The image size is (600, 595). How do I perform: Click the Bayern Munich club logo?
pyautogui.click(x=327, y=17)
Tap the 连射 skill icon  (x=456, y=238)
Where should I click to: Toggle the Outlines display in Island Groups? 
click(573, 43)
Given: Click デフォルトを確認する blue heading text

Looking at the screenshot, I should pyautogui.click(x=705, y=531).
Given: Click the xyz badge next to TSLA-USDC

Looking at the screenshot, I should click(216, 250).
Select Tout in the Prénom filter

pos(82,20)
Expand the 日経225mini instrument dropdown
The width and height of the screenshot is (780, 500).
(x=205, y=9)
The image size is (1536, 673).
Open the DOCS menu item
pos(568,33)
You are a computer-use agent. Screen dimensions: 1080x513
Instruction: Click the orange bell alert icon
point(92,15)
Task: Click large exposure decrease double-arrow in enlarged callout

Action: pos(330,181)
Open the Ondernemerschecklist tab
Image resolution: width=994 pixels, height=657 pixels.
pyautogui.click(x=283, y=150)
_____
YOUR GOAL
Write out each entry exactly, and omit nothing.

ANSWER BELOW
The image size is (600, 595). How do I perform: Click the Bayern Munich club logo?
pyautogui.click(x=327, y=17)
Tap the 连射 skill icon  (x=456, y=238)
Where should I click to: Toggle the Outlines display in Island Groups? 
click(573, 43)
Given: Click デフォルトを確認する blue heading text

Looking at the screenshot, I should pyautogui.click(x=705, y=531).
Given: Click the xyz badge next to TSLA-USDC

Looking at the screenshot, I should click(216, 250).
Select Tout in the Prénom filter

pos(82,20)
Expand the 日経225mini instrument dropdown
The width and height of the screenshot is (780, 500).
(x=205, y=9)
The image size is (1536, 673).
Open the DOCS menu item
pos(568,33)
You are a computer-use agent. Screen dimensions: 1080x513
Instruction: Click the orange bell alert icon
point(92,15)
Task: Click large exposure decrease double-arrow in enlarged callout

Action: pos(330,181)
Open the Ondernemerschecklist tab
Image resolution: width=994 pixels, height=657 pixels.
pyautogui.click(x=283, y=150)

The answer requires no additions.